I was a little hesitant to write about A TIME OF GIFTS by Patrick Leigh Fermor. The first in a densely written travel trilogy, this memoir includes long asides about Central European architecture, Greek philosophers, Proust, and the differences in wine glasses in different regions of Germany. I don’t care about wine or architecture. I care about Proust . . . but not enough to read him. What I’m saying is, don’t be afraid of this book because you don’t feel classy enough. You are classy! You are reading a literary blog!
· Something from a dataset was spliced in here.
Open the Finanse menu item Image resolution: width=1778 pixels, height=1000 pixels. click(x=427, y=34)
Fermor might have his highbrow interests and a slightly archaic prose style, but, listen to this! It’s 1934, and our venerable Brit, age eighteen, is bumming around London after leaving school under less-than-highbrow circumstances. He decides to undertake an epic journey: to trek from the Netherlands to Istanbul (then called Constantinople). On foot. Alone. Oh, also, it’s the dead of winter.
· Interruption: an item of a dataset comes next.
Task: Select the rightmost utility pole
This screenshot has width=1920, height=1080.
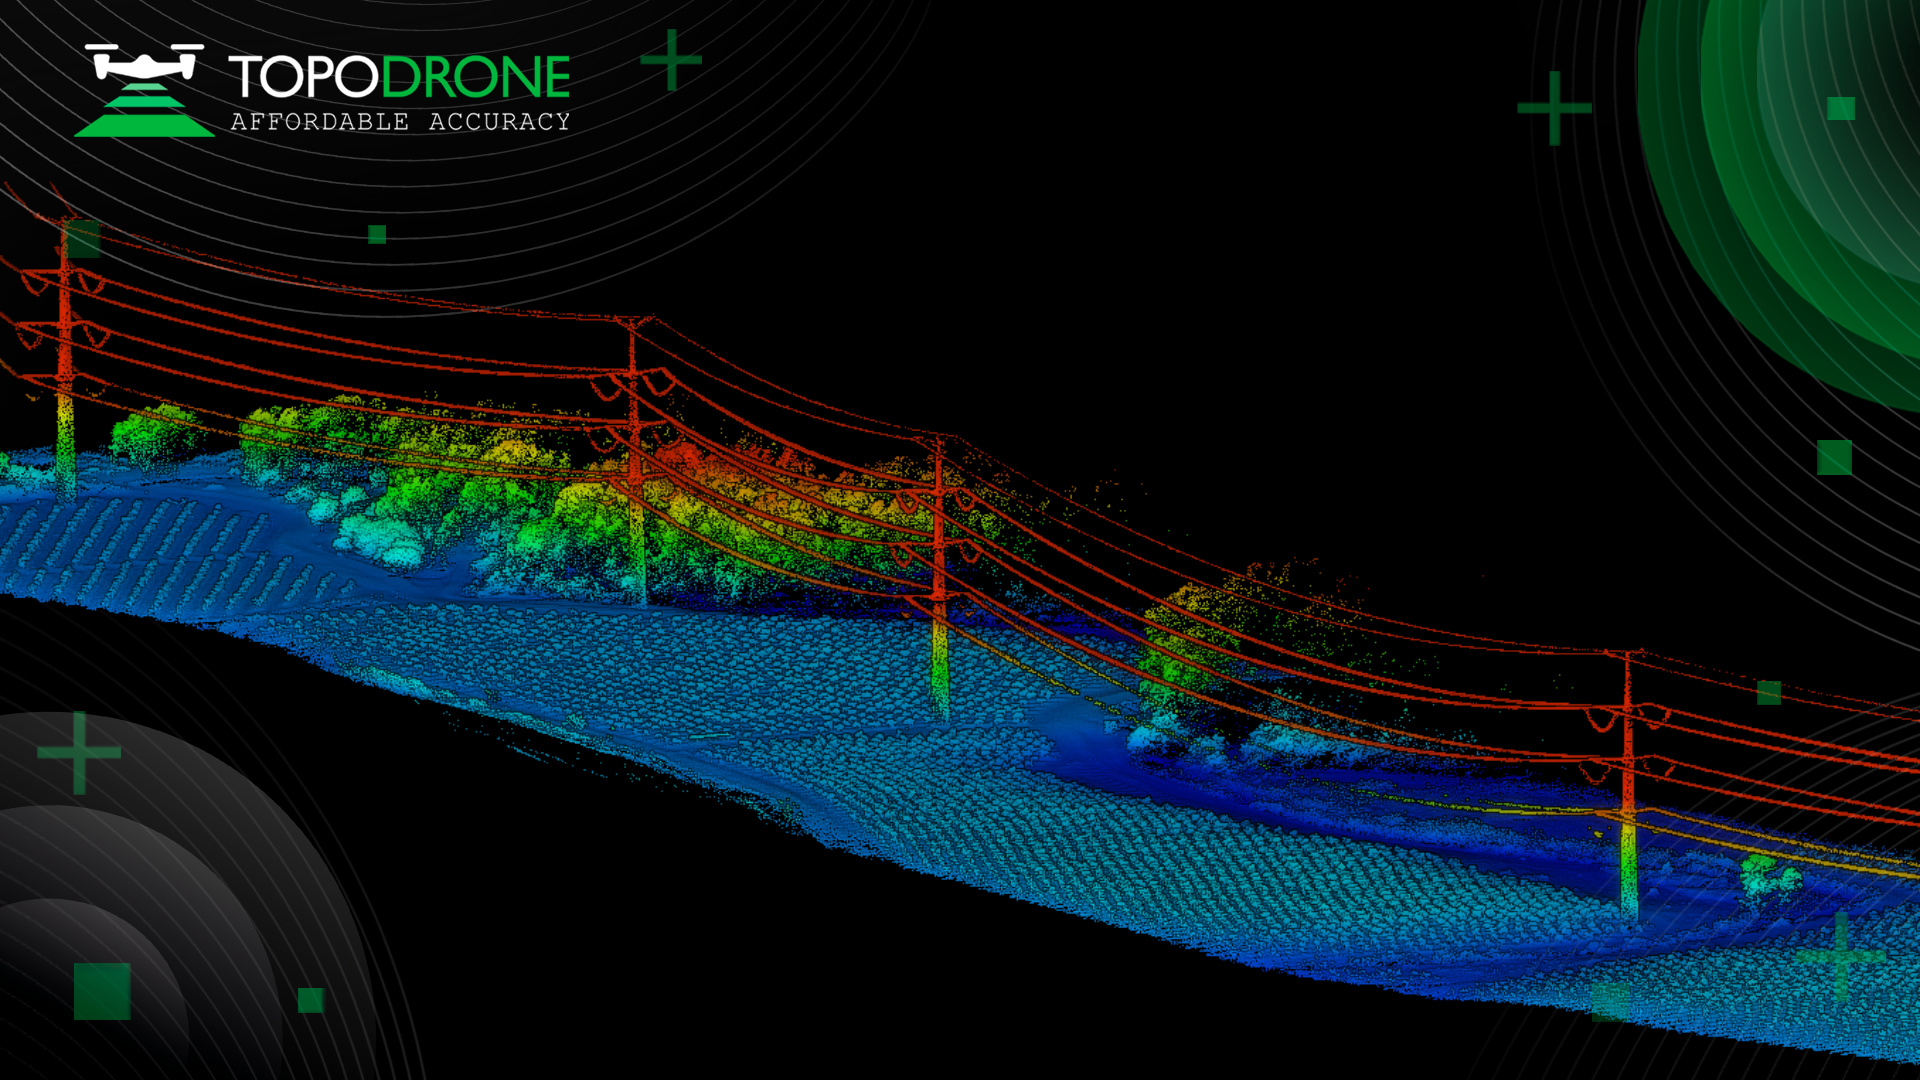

See? Fermor is probably one of the most interesting people you could listen to talk about their vacation. He is, in addition to being a revered writer, a straight-up Indiana Jones–style war hero. During the Second World War, ten years after the journey that inspired A TIME OF GIFTS, he led a daring and successful mission to kidnap General Heinrich Kreipe, the Nazi commander of Crete. Also, he was pretty easy on the eyes.
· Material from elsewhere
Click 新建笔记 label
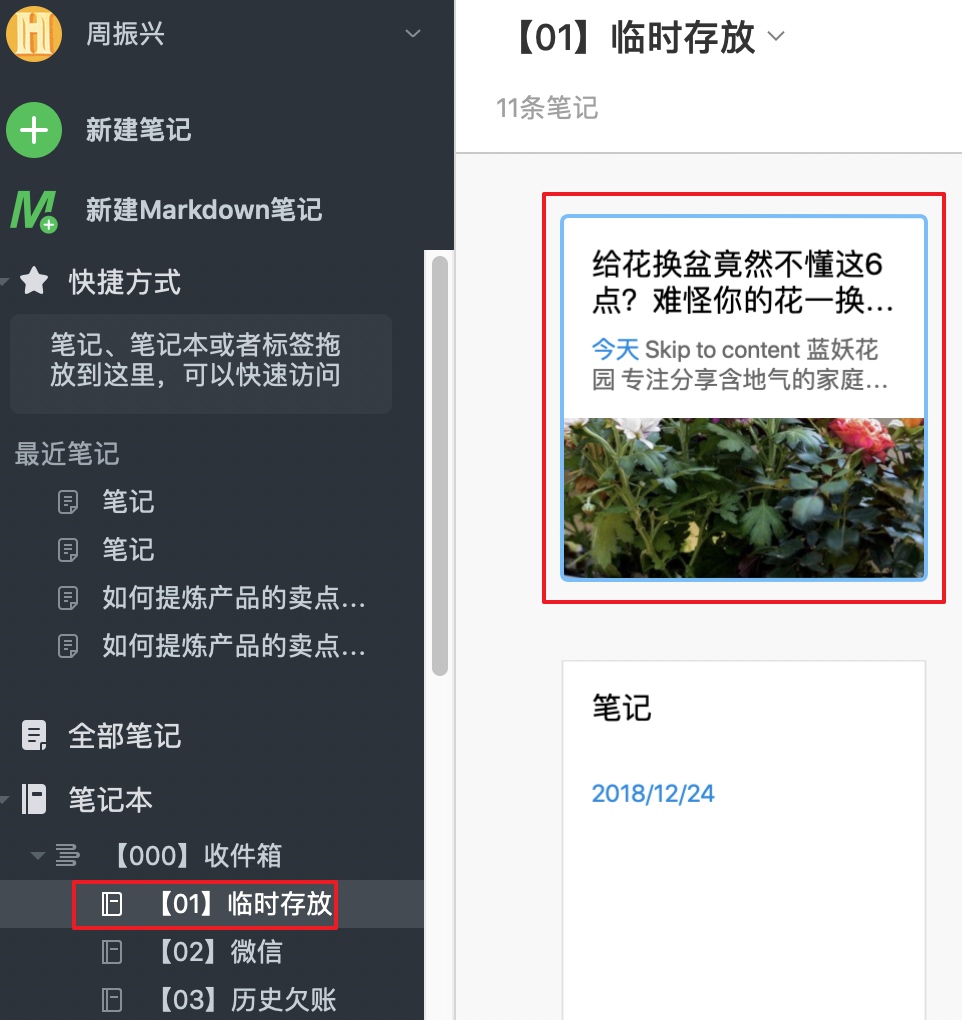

So, anyway, this book. Fermor published A TIME OF GIFTS in 1977, and was working on the trilogy’s final volume, THE BROKEN ROAD, when he died in 2011 (it was published posthumously by New York Review Books in 2014). Despite the decades-long gap between the journey and the publication of his memoirs, the writing is fresh and exciting—not at all a dry memory of forgotten youth. Fermor relies heavily on the journals he kept at the time, but the prose itself captures an impressive amount of detail—little things that make the journey, which took place eighty-one years ago, seem close at hand. Observe how Fermor writes about the trudging across Germany on a very cold day:
“All was frozen. There was particular delight in treading across the hard puddles. The grey discs and pods of ice creaked under hobnails and clogs with a mysterious sight of captive air: then they split into stars and whitened as the spider-web fissures expanded.”
I felt that I was walking along with Fermor, seeing the clear sky and crumbling castles of the German countryside. Exhilarating.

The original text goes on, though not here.